Haas wanted a double room for himself and his son, Bill Haas, both of whom are playing in the Open.
"We made some calls, figured it out and got it done," Carney said.
Hotel rooms can be handled. It’s the uncontrollable elements that will drive sane men crazy.
Like the weather.
The recent rains may be good for the Valley, but they’ve made Carney’s life miserable. The dirt parking lots around the Tournament Players Club course in Scottsdale became mud bogs. The course itself became difficult to manage because the grass was so wet it couldn’t be cut.
Carney became so paranoid about the weather raining on the Open’s parade that he changed his television viewing habits.
"Everybody else is watching ‘Desperate Housewives.’ I’m watching the Weather Channel," he said.
Fortunately, as Carney sits in his office on Monday morning, the long-range forecast calls for partly cloudy skies with temperatures in the low 70s.

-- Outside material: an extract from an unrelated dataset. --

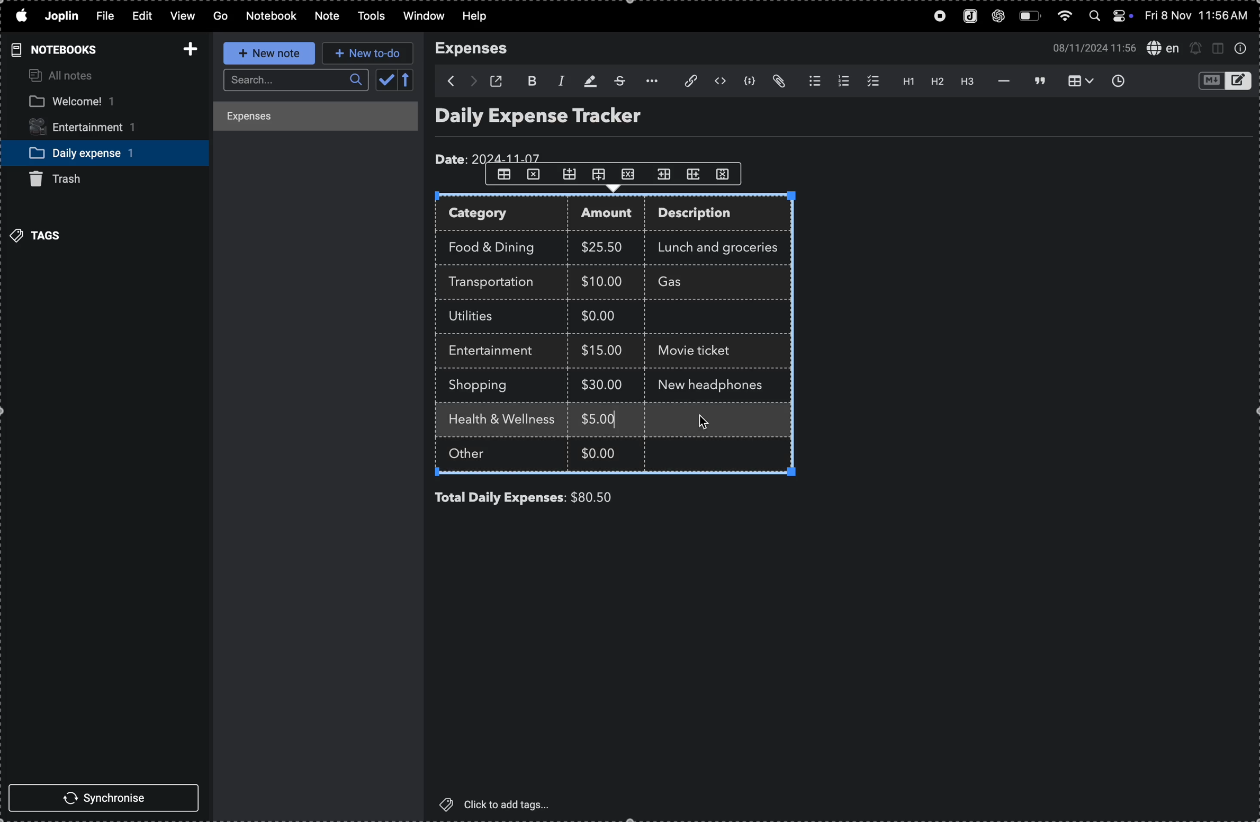 This screenshot has width=1260, height=822. I want to click on backward, so click(446, 81).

Relieved, Carney begins his rounds, accompanied by Thunderbirds executive director John Bridger. He’s looking for brushfires that need extinguishing.
Bridger tells him the CBS tower constructed to the right of the 18th green is blocking the view of two tables in the Merrill Lynch skybox. The two men climb up the stairs to the skybox, take in the view and decide the tables should be moved.
A Thunderbird drives by in a cart.
"Did you fix the gallery rope on No. 16?" Carney asks.
On and on it goes. Somebody wants tickets. A couple of floorboards are loose in the corporate village. Garcia’s has set up its cocktail tables too close to the walking path along the food court. Nike and PING are squabbling over a banner Nike has put up near the expo tent.
Fortunately, the fixes are minor in nature. There’s no crisis to ruin Carney’s day.
"If it was raining it would be a completely different story," he says.
After touring the course for a couple of hours, Carney answers some 50 phone calls and e-mails, scarfs a brownie for lunch and sits in on a short meeting regarding security matters — 1,350 volunteers and more than 400 paid personnel protect and serve during the Open.
It’s about 2 p.m., and he needs to work on the speech he’ll give at Tuesday night’s FBR Opening Dinner.
I say goodbye. He’s ready to as well.